Las infinitas o complicadísimas interrelaciones entre todos los millones de tipos de seres vivos, más la tierra inerte, los océanos y el clima hacen que podamos pensar que la Tierra puede ser en verdad Gaia. James Lovelock hace 50 años, en 1965, propuso que la Tierra es un sistema vivo autorregulado. El nombre de Gaia se lo sugirió su amigo el escritor William Golding. Gaia es una metáfora interesante.

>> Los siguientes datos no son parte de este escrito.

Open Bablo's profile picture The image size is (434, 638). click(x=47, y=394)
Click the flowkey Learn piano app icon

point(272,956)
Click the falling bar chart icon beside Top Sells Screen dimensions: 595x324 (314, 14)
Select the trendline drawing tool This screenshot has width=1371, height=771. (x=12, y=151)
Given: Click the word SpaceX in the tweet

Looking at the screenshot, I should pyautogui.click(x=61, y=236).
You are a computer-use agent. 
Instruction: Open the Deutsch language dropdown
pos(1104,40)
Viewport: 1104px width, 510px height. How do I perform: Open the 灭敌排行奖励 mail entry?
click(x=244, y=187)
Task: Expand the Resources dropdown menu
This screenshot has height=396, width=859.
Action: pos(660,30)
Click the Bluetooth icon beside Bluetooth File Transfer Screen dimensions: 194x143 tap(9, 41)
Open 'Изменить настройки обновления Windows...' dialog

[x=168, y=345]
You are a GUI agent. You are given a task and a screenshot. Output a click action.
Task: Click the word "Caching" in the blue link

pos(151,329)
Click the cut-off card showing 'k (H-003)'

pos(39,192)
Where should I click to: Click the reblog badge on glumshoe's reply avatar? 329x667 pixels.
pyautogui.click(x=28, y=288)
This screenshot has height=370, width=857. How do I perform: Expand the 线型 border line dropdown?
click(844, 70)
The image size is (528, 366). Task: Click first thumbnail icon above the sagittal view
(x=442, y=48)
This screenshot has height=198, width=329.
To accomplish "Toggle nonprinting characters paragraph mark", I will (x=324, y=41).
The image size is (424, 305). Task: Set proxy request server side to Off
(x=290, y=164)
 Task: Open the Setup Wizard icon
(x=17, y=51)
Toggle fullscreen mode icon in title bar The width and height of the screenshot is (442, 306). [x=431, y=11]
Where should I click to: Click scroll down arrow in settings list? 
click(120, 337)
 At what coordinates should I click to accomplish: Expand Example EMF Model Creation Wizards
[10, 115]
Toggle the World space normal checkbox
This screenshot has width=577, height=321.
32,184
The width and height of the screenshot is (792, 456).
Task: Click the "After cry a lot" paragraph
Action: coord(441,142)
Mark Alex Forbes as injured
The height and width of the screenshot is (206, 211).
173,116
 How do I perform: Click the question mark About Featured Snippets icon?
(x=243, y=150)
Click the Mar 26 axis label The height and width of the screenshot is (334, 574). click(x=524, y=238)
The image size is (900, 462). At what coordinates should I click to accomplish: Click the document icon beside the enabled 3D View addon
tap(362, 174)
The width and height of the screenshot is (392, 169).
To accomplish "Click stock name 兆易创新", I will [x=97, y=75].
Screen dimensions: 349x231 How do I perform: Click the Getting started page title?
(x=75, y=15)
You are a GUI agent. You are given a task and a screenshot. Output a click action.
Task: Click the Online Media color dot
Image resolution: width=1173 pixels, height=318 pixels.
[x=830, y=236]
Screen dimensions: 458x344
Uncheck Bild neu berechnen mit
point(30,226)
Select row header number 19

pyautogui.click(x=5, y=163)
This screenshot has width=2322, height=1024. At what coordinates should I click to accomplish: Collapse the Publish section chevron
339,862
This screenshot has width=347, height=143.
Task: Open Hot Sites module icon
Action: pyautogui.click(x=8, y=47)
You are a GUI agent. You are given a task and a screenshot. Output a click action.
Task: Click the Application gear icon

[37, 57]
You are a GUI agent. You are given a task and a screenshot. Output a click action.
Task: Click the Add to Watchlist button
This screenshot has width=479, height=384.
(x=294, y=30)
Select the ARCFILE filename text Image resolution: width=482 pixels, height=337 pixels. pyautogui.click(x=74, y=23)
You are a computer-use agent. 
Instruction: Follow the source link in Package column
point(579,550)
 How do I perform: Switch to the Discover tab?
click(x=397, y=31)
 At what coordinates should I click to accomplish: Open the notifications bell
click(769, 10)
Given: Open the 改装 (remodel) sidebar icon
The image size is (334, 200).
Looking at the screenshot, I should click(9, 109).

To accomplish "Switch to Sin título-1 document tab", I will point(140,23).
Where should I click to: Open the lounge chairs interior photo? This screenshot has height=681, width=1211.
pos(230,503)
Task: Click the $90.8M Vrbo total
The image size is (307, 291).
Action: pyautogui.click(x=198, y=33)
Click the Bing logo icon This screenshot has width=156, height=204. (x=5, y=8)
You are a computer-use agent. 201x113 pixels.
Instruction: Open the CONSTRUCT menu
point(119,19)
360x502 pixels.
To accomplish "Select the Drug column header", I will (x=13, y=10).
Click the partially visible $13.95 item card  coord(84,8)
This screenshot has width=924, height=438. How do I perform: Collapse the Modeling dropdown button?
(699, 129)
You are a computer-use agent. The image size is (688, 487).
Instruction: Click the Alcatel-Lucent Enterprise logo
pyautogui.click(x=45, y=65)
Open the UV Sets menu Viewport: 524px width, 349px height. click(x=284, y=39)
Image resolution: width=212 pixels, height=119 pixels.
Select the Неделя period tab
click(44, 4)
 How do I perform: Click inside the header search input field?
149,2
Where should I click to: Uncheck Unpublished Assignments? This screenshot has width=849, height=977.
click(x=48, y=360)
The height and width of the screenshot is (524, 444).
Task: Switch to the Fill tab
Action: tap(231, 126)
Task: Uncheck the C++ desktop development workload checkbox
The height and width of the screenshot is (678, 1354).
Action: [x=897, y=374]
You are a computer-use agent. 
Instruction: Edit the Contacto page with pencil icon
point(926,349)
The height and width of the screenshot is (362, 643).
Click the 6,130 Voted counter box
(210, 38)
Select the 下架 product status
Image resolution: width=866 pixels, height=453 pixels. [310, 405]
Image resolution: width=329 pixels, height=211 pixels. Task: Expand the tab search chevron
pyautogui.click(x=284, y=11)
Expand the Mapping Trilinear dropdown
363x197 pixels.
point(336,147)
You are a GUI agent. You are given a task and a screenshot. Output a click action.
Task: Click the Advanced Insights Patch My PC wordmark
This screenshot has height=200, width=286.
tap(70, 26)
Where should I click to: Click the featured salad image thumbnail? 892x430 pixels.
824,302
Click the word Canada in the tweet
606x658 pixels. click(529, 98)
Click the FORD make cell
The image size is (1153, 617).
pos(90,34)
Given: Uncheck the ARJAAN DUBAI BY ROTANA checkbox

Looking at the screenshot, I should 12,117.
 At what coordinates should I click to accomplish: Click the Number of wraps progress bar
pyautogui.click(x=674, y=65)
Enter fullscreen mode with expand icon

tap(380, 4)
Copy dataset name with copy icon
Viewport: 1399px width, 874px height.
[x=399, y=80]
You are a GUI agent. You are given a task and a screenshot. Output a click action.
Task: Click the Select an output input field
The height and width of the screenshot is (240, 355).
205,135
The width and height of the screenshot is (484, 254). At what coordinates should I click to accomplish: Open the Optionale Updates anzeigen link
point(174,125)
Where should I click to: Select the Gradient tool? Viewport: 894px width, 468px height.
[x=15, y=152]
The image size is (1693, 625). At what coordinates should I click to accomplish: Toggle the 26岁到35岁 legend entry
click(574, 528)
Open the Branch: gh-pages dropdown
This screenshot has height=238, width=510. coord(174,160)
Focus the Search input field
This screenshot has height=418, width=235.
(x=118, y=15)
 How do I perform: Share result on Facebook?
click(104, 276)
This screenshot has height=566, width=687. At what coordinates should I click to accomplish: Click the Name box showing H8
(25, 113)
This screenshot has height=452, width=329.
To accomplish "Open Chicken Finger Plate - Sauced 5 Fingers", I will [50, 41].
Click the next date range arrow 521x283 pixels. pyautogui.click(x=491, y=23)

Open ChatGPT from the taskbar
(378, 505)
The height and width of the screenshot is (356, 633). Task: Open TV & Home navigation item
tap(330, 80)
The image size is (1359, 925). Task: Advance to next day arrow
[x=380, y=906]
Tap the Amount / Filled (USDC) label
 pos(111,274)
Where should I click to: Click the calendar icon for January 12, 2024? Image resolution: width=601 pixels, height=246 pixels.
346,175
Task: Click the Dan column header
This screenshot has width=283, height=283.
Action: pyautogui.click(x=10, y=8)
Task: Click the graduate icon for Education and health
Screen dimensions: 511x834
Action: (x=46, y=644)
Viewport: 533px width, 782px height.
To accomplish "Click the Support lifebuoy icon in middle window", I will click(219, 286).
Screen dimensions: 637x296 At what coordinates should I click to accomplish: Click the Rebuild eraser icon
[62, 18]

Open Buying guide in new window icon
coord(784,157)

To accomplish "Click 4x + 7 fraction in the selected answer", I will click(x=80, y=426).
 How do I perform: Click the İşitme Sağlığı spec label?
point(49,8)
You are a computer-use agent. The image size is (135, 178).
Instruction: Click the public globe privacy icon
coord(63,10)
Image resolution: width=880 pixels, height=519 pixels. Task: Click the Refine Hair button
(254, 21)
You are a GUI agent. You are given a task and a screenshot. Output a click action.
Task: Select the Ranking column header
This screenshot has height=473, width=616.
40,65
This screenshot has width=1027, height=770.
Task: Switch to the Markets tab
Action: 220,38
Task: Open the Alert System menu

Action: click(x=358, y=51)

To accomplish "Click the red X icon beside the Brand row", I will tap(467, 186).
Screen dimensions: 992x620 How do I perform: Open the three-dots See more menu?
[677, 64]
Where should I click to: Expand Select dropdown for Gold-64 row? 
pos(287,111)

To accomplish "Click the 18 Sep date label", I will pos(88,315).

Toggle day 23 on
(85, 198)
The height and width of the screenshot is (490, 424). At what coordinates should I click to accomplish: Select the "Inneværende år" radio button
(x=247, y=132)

Le digo a mi hijo el pescador que Alan Moore tiene un viejo y breve cuento titulado “Vidas breves”. Resumo: una civilización de
insectos ha llegado a un nuevo e ignoto planeta dispuesta a hacer lo que han
hecho siempre: invadir, colonizar y poseer. Pero en el planeta hay dos
gigantescas estatuas azules que parecen de piedra, inmóviles, sedentes. La
civilización insectoril tarda varias generaciones en comprender, en darse cuenta
que… ¡las estatuas están vivas! Pero su ritmo vital es lentísimo, su tiempo
fluye con un tempo que nada tiene que ver con el de los insectos invasores que
ahora, tras descubrir que son aborígenes vivos y no figuras pétreas, se empeñan e intentan por todos los medios que
los gigantes azules se enteren de que han sido invadidos y colonizados, pero
sus esfuerzos son en vano. Los gigantes no hacen caso. El tiempo pasa y pasa
para la avanzada civilización de los insectos y al final acaban destruyéndose
unos a otros con unas cuantas bombas atómicas. En el otro ritmo temporal uno de
los gigantes pregunta al otro si ha llegado a ver aquellos fogonazos tan
extraños. ¿el qué? Le pregunta. “¡Unas pequeñas nubes de polvo anaranjado!.
Salieron de la nada y no duraron más que un segundo. Tenía como diminutas figuras
dentro” La cronicidades de dos civilizaciones han chocado o han convergido en
dos fases históricas diferentes, pero los diferentes “ritmos temporales”
producen que la especie invasora, que se cree poderosa, sea nada, un fogonazo
en menos de un segundo.
A veces pienso que las montañas y los ríos son esos gigantes
azules, y nosotros los bichos invasores.